The case files show Perry had a long history of evading and intimidating child welfare case workers assigned to investigate her family. When case workers did manage to speak to Berry’s other children, they said Berry had told them to never speak to outsiders–especially social workers. This disturbing pattern of sidestepping the system has raised the ire of local experts over how the Cobb County Division of Children and Family Services handled Markea’s case:

Melissa Carter, the former state Child Advocate, described the state’s handling of Markea’s case “shocking.”

Even leaving aside the agency’s legal responsibilities, if a caseworker suspects that a child is not being fed, “it’s hard to imagine there wouldn’t be some follow up, from the human standpoint, just to have some peace of mind,” said Carter, now the executive director of Emory Law’s Barton Child Law and Policy Center.

“It’s a horrendous case,” agreed Alice McQuade of the advocacy group Better Courts for Kids. “It’s just so hard, the idea of her slowly starving to death.”

The intense scrutiny surrounding this case has even led DCFS’ director to admit that his department failed:

Markea’s is a death that should never have happened, said DFCS Director Ron Scroggy.

“This case should have remained open and a care plan should have been put in place and followed up on,” he said.

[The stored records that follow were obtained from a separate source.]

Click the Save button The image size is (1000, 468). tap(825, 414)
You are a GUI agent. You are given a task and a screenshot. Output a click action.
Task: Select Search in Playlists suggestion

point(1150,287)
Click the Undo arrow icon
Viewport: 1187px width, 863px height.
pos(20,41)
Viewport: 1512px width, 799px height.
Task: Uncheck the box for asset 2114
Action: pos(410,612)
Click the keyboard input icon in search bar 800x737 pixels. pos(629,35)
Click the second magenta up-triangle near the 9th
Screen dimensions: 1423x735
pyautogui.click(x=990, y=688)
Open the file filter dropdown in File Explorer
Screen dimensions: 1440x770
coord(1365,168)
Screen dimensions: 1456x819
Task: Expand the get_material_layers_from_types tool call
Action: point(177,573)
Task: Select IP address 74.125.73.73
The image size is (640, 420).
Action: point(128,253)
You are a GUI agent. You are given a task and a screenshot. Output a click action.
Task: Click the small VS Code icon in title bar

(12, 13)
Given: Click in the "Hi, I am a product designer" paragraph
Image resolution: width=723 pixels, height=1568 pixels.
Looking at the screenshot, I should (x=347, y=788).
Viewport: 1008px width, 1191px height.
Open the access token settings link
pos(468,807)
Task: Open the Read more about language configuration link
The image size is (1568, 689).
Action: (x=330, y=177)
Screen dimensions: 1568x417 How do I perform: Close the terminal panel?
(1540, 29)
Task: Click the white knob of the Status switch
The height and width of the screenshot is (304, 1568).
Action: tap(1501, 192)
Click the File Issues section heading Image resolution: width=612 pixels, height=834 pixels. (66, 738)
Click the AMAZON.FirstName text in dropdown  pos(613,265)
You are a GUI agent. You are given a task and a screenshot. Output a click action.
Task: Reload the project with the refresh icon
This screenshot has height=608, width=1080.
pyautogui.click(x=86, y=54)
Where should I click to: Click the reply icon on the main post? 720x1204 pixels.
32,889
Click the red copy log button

However, Markea’s case may have been a direct result of a department strategy known as “diversion,” Which calls for reducing caseloads by referring families to social service providers, rather than taking children into custody:

“Obviously Markea Berry was not a case appropriate for diversion. Clearly she should have been removed,” [McQuade] said, adding that she fears there are other stories like Markea’s that have yet to surface.

“…this child fell through the cracks,” said Normer Adams, executive director of the Georgia Association of Homes and Services for Children.

In Markea’s case, he said, agency workers “went in and saw red flags and did nothing about it.”